The length of the molybdenum rod is such that it can be inserted into the molybdenum pipe 3 mm or more from the outer end. This is because the molybdenum rod is longer than the molybdenum pipe or 3 m from the outer end of the molybdenum pipe.
When inserted below m, the molybdenum pipe and the molybdenum rod cannot both be melted at the same time, so they cannot be melted over the entire circumference of the molybdenum pipe and may not be hermetically melted and sealed. , The outer end surface of the molybdenum rod is 3 mm from the end of the molybdenum pipe
When the molybdenum pipe is inserted deeper, only the molybdenum pipe can be melted, and the seal can be reliably hermetically sealed.

[0018]

As described above, in the arc tube of the present invention, the metal halide reaches the end of the molybdenum pipe by inserting the metal rod into the thin molybdenum pipe having both the exhaust pipe and the current introducing body.

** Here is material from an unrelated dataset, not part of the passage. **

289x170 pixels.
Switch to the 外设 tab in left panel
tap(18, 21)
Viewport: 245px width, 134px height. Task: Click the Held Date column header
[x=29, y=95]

By reducing the conductance at the time, the amount of metal halide aggregated at the end of the molybdenum pipe can be reduced, and it is possible to prevent a decrease in luminous efficiency and a change in luminescent color of the lamp. Cracking of the molybdenum metal pipe can be prevented, and a metal halide lamp having excellent life characteristics can be obtained.

[Brief description of the drawings]

FIG. 1 is a schematic configuration diagram of an arc tube of the present invention.

FIG. 2 is a schematic configuration diagram of a conventional arc tube.

FIG. 3 is a schematic view of a fusion sealing portion of a molybdenum pipe.

FIG. 4 is a diagram showing a change in a luminous flux maintenance ratio with a parameter of a diameter of a molybdenum rod inserted into a molybdenum pipe.

[Explanation of symbols]

 1,11 translucent alumina tube 2,14 molybdenum wire 3a, 3b, 12 ceramic plug 4,16 electrode mandrel 5,15 frit glass 6,13 molybdenum pipe 7 exhaust hole 8 molybdenum rod 9 molybdenum pipe wall

Claims (3)

[Claims] 1. A light-transmitting ceramic arc tube is closed at both ends with ceramic plugs, a joined body of an electrode mandrel and a metal current conductor penetrates the ceramic plug, and the metal current conductor and the ceramic plug are fired. At least one of the metal current conductors is formed of a thin metal pipe, and is disposed near the center of the arc tube in the axial direction as an exhaust pipe. A metal rod is inserted into the metal pipe through a minute gap, and one end of the metal rod is in contact with the end of the electrode mandrel to melt the outer end of the metal pipe. 2. The metal rod according to claim 1, wherein said metal rod is made of a high melting point metal such as molybdenum or tungsten.
The metal halide lamp according to 1. 3. The method according to claim 1, wherein a gap d between an inner diameter of the metal pipe and an outer diameter of the metal rod is set to 0.05 mm ≦ d ≦ 0.1 mm. The described metal halide lamp.